In [1]:
# dataset

In [3]:
from datasets import load_dataset
from transformers import AutoTokenizer
from collections import Counter
import numpy as np

# GPT-2 tokenizer for measuring tokens
tokenizer = AutoTokenizer.from_pretrained("gpt2")


def analyze_dataset(name, subset=None, text_keys=["sentence", "text", "content", "review_body"]):
    # ----- Load dataset -----
    if subset:
        ds = load_dataset(name, subset)
        tag = f"{name} / {subset}"
    else:
        ds = load_dataset(name)
        tag = name

    # detect train split
    if "train" in ds:
        train = ds["train"]
    elif "validation" in ds:
        train = ds["validation"]
    else:
        raise ValueError(f"No train or validation split found for {tag}")

    # ----- Extract labels -----
    labels = [int(sample["label"]) for sample in train]
    label_counts = Counter(labels)

    # ----- Get text column -----
    def get_text(sample):
        for key in text_keys:
            if key in sample:
                return sample[key]
        raise ValueError(f"Could not find text field in dataset {tag}")

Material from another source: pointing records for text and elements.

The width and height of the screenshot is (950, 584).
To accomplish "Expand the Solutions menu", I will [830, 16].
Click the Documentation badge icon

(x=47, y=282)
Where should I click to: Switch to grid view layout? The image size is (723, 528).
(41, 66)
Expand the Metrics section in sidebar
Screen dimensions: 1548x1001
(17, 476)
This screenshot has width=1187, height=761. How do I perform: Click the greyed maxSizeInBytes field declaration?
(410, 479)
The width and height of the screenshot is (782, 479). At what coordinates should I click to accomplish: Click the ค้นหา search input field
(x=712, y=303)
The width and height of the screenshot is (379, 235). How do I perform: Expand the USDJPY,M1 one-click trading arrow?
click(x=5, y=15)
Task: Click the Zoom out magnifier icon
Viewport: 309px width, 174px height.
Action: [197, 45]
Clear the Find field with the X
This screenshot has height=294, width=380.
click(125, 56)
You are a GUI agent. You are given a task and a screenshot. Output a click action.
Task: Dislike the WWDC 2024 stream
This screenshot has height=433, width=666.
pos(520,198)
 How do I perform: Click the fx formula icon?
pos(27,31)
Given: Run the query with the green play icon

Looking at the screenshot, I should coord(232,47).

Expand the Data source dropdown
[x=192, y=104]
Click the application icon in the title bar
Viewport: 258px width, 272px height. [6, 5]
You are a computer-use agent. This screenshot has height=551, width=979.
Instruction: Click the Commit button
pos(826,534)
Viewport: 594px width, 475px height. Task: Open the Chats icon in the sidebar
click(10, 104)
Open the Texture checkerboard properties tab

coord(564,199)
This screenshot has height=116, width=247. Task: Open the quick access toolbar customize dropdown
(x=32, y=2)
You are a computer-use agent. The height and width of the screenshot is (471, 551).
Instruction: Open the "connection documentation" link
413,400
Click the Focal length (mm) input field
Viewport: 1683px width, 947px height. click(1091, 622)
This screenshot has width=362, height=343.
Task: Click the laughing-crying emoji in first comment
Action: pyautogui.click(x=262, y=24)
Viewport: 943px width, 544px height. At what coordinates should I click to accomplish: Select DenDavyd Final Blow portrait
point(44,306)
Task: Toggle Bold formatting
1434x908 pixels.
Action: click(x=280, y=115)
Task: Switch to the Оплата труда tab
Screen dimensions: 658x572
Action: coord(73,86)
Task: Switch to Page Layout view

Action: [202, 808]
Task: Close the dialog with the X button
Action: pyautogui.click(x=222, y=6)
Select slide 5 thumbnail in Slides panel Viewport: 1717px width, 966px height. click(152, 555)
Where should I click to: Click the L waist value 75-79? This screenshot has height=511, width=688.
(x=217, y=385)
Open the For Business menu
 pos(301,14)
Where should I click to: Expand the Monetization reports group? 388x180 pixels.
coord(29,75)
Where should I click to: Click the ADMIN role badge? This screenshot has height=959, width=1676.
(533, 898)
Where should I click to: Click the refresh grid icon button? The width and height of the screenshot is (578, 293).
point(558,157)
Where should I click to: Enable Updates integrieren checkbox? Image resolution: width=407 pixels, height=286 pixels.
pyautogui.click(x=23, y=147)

    texts = [get_text(x) for x in train]

    # ----- Compute token lengths -----
    token_lengths = []
    for t in texts:
        ids = tokenizer.encode(t, add_special_tokens=False)
        token_lengths.append(len(ids))

    max_tokens = max(token_lengths)

    # ----- Print results -----
    print("\n==============================================")
    print(f"DATASET: {tag}")
    print("----------------------------------------------")
    print(f"Train samples: {len(train)}")
    print(f"Max token length in dataset: {max_tokens}")
    print("Class distribution:")
    for cls, count in label_counts.items():
        print(f"  Class {cls}: {count}")
    print("==============================================\n")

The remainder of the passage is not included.